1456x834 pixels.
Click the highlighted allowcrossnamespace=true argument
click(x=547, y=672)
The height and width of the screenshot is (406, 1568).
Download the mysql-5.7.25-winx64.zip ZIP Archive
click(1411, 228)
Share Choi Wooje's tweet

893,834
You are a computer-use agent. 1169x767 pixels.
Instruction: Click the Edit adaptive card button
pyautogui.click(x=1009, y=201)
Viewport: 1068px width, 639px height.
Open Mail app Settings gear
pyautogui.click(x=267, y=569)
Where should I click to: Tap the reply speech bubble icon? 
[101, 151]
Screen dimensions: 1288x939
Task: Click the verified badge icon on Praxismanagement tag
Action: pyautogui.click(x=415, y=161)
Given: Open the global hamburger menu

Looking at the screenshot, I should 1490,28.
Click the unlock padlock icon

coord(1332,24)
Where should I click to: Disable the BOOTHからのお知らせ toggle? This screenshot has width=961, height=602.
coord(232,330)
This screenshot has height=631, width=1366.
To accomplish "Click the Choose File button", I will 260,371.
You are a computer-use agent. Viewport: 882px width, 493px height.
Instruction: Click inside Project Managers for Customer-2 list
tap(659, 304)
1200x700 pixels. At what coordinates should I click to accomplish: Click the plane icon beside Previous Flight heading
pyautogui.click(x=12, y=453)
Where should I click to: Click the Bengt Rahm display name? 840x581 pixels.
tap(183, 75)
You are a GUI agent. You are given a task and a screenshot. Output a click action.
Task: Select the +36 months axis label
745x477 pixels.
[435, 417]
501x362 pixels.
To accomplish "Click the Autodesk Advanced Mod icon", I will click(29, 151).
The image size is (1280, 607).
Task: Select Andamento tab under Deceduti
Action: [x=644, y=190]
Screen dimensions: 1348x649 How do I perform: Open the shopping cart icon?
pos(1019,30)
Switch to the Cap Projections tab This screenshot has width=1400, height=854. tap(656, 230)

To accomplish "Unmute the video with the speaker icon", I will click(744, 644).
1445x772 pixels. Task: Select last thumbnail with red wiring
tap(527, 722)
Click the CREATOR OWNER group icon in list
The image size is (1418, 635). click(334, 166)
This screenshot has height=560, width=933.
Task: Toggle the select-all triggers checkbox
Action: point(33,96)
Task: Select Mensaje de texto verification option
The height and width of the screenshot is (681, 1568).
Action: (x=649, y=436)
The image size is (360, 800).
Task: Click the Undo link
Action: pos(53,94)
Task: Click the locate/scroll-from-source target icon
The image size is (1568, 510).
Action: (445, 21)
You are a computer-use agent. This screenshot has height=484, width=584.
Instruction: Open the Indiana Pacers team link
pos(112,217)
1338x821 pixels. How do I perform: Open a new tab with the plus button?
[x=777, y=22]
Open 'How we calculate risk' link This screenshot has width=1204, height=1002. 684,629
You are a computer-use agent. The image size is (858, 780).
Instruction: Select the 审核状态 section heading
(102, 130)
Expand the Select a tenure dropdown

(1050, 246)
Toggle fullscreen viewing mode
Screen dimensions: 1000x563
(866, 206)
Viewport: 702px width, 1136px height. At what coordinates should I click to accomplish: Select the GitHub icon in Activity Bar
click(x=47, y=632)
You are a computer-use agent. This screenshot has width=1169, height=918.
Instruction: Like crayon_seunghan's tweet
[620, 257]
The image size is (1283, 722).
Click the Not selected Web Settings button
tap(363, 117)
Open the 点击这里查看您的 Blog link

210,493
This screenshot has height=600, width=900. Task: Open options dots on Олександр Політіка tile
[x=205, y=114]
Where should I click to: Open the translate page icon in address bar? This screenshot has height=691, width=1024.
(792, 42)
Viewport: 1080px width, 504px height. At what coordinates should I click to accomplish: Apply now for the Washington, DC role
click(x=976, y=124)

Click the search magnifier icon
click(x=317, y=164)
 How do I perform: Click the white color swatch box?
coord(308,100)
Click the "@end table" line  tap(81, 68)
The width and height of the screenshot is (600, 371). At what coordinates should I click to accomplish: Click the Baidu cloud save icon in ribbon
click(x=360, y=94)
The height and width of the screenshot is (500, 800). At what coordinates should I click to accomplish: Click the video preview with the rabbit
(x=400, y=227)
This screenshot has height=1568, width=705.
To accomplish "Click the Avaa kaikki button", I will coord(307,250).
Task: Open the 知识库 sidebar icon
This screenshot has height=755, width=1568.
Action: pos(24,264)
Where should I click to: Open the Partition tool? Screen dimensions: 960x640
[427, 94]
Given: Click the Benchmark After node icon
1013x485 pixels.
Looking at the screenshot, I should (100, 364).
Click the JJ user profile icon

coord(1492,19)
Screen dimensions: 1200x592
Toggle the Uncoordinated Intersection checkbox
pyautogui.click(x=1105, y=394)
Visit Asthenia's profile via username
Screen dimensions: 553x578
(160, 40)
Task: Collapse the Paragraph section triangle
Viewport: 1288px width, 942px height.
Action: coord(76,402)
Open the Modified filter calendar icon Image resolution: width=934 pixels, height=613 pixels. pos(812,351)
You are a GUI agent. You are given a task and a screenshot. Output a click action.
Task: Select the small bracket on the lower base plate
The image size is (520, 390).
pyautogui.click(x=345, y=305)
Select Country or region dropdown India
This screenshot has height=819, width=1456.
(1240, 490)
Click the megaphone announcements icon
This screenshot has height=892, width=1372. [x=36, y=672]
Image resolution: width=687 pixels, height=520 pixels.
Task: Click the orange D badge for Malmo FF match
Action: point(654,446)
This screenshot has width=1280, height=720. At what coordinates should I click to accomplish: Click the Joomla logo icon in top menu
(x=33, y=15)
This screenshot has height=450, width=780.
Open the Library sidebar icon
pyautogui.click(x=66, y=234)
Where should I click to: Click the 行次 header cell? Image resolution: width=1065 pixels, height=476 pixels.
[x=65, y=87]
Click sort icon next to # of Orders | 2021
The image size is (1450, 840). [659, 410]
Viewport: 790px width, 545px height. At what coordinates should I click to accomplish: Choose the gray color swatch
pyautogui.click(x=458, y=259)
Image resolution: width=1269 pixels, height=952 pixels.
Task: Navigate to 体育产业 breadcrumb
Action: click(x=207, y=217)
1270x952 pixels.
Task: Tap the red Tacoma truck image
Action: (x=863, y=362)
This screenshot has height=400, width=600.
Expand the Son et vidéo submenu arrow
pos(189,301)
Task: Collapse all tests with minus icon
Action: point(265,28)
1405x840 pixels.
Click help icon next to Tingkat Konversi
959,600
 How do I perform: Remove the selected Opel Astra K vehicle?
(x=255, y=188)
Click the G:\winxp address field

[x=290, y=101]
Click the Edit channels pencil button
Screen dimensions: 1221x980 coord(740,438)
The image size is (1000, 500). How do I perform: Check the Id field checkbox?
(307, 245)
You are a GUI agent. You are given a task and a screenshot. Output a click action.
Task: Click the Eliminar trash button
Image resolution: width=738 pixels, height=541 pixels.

===

→ Task to carry out: Your answer must be every record above, set down exactly as written.

→ Solution to the problem:
1456x834 pixels.
Click the highlighted allowcrossnamespace=true argument
click(x=547, y=672)
The height and width of the screenshot is (406, 1568).
Download the mysql-5.7.25-winx64.zip ZIP Archive
click(1411, 228)
Share Choi Wooje's tweet

893,834
You are a computer-use agent. 1169x767 pixels.
Instruction: Click the Edit adaptive card button
pyautogui.click(x=1009, y=201)
Viewport: 1068px width, 639px height.
Open Mail app Settings gear
pyautogui.click(x=267, y=569)
Where should I click to: Tap the reply speech bubble icon? 
[101, 151]
Screen dimensions: 1288x939
Task: Click the verified badge icon on Praxismanagement tag
Action: pyautogui.click(x=415, y=161)
Given: Open the global hamburger menu

Looking at the screenshot, I should 1490,28.
Click the unlock padlock icon

coord(1332,24)
Where should I click to: Disable the BOOTHからのお知らせ toggle? This screenshot has width=961, height=602.
coord(232,330)
This screenshot has height=631, width=1366.
To accomplish "Click the Choose File button", I will 260,371.
You are a computer-use agent. Viewport: 882px width, 493px height.
Instruction: Click inside Project Managers for Customer-2 list
tap(659, 304)
1200x700 pixels. At what coordinates should I click to accomplish: Click the plane icon beside Previous Flight heading
pyautogui.click(x=12, y=453)
Where should I click to: Click the Bengt Rahm display name? 840x581 pixels.
tap(183, 75)
You are a GUI agent. You are given a task and a screenshot. Output a click action.
Task: Select the +36 months axis label
745x477 pixels.
[435, 417]
501x362 pixels.
To accomplish "Click the Autodesk Advanced Mod icon", I will click(29, 151).
The image size is (1280, 607).
Task: Select Andamento tab under Deceduti
Action: [x=644, y=190]
Screen dimensions: 1348x649 How do I perform: Open the shopping cart icon?
pos(1019,30)
Switch to the Cap Projections tab This screenshot has width=1400, height=854. tap(656, 230)

To accomplish "Unmute the video with the speaker icon", I will click(744, 644).
1445x772 pixels. Task: Select last thumbnail with red wiring
tap(527, 722)
Click the CREATOR OWNER group icon in list
The image size is (1418, 635). click(334, 166)
This screenshot has height=560, width=933.
Task: Toggle the select-all triggers checkbox
Action: point(33,96)
Task: Select Mensaje de texto verification option
The height and width of the screenshot is (681, 1568).
Action: (x=649, y=436)
The image size is (360, 800).
Task: Click the Undo link
Action: pos(53,94)
Task: Click the locate/scroll-from-source target icon
The image size is (1568, 510).
Action: (445, 21)
You are a computer-use agent. This screenshot has height=484, width=584.
Instruction: Open the Indiana Pacers team link
pos(112,217)
1338x821 pixels. How do I perform: Open a new tab with the plus button?
[x=777, y=22]
Open 'How we calculate risk' link This screenshot has width=1204, height=1002. 684,629
You are a computer-use agent. The image size is (858, 780).
Instruction: Select the 审核状态 section heading
(102, 130)
Expand the Select a tenure dropdown

(1050, 246)
Toggle fullscreen viewing mode
Screen dimensions: 1000x563
(866, 206)
Viewport: 702px width, 1136px height. At what coordinates should I click to accomplish: Select the GitHub icon in Activity Bar
click(x=47, y=632)
You are a computer-use agent. This screenshot has width=1169, height=918.
Instruction: Like crayon_seunghan's tweet
[620, 257]
The image size is (1283, 722).
Click the Not selected Web Settings button
tap(363, 117)
Open the 点击这里查看您的 Blog link

210,493
This screenshot has height=600, width=900. Task: Open options dots on Олександр Політіка tile
[x=205, y=114]
Where should I click to: Open the translate page icon in address bar? This screenshot has height=691, width=1024.
(792, 42)
Viewport: 1080px width, 504px height. At what coordinates should I click to accomplish: Apply now for the Washington, DC role
click(x=976, y=124)

Click the search magnifier icon
click(x=317, y=164)
 How do I perform: Click the white color swatch box?
coord(308,100)
Click the "@end table" line  tap(81, 68)
The width and height of the screenshot is (600, 371). At what coordinates should I click to accomplish: Click the Baidu cloud save icon in ribbon
click(x=360, y=94)
The height and width of the screenshot is (500, 800). At what coordinates should I click to accomplish: Click the video preview with the rabbit
(x=400, y=227)
This screenshot has height=1568, width=705.
To accomplish "Click the Avaa kaikki button", I will coord(307,250).
Task: Open the 知识库 sidebar icon
This screenshot has height=755, width=1568.
Action: pos(24,264)
Where should I click to: Open the Partition tool? Screen dimensions: 960x640
[427, 94]
Given: Click the Benchmark After node icon
1013x485 pixels.
Looking at the screenshot, I should (100, 364).
Click the JJ user profile icon

coord(1492,19)
Screen dimensions: 1200x592
Toggle the Uncoordinated Intersection checkbox
pyautogui.click(x=1105, y=394)
Visit Asthenia's profile via username
Screen dimensions: 553x578
(160, 40)
Task: Collapse the Paragraph section triangle
Viewport: 1288px width, 942px height.
Action: coord(76,402)
Open the Modified filter calendar icon Image resolution: width=934 pixels, height=613 pixels. pos(812,351)
You are a GUI agent. You are given a task and a screenshot. Output a click action.
Task: Select the small bracket on the lower base plate
The image size is (520, 390).
pyautogui.click(x=345, y=305)
Select Country or region dropdown India
This screenshot has height=819, width=1456.
(1240, 490)
Click the megaphone announcements icon
This screenshot has height=892, width=1372. [x=36, y=672]
Image resolution: width=687 pixels, height=520 pixels.
Task: Click the orange D badge for Malmo FF match
Action: point(654,446)
This screenshot has width=1280, height=720. At what coordinates should I click to accomplish: Click the Joomla logo icon in top menu
(x=33, y=15)
This screenshot has height=450, width=780.
Open the Library sidebar icon
pyautogui.click(x=66, y=234)
Where should I click to: Click the 行次 header cell? Image resolution: width=1065 pixels, height=476 pixels.
[x=65, y=87]
Click sort icon next to # of Orders | 2021
The image size is (1450, 840). [659, 410]
Viewport: 790px width, 545px height. At what coordinates should I click to accomplish: Choose the gray color swatch
pyautogui.click(x=458, y=259)
Image resolution: width=1269 pixels, height=952 pixels.
Task: Navigate to 体育产业 breadcrumb
Action: click(x=207, y=217)
1270x952 pixels.
Task: Tap the red Tacoma truck image
Action: (x=863, y=362)
This screenshot has height=400, width=600.
Expand the Son et vidéo submenu arrow
pos(189,301)
Task: Collapse all tests with minus icon
Action: point(265,28)
1405x840 pixels.
Click help icon next to Tingkat Konversi
959,600
 How do I perform: Remove the selected Opel Astra K vehicle?
(x=255, y=188)
Click the G:\winxp address field

[x=290, y=101]
Click the Edit channels pencil button
Screen dimensions: 1221x980 coord(740,438)
The image size is (1000, 500). How do I perform: Check the Id field checkbox?
(307, 245)
You are a GUI agent. You are given a task and a screenshot. Output a click action.
Task: Click the Eliminar trash button
Image resolution: width=738 pixels, height=541 pixels.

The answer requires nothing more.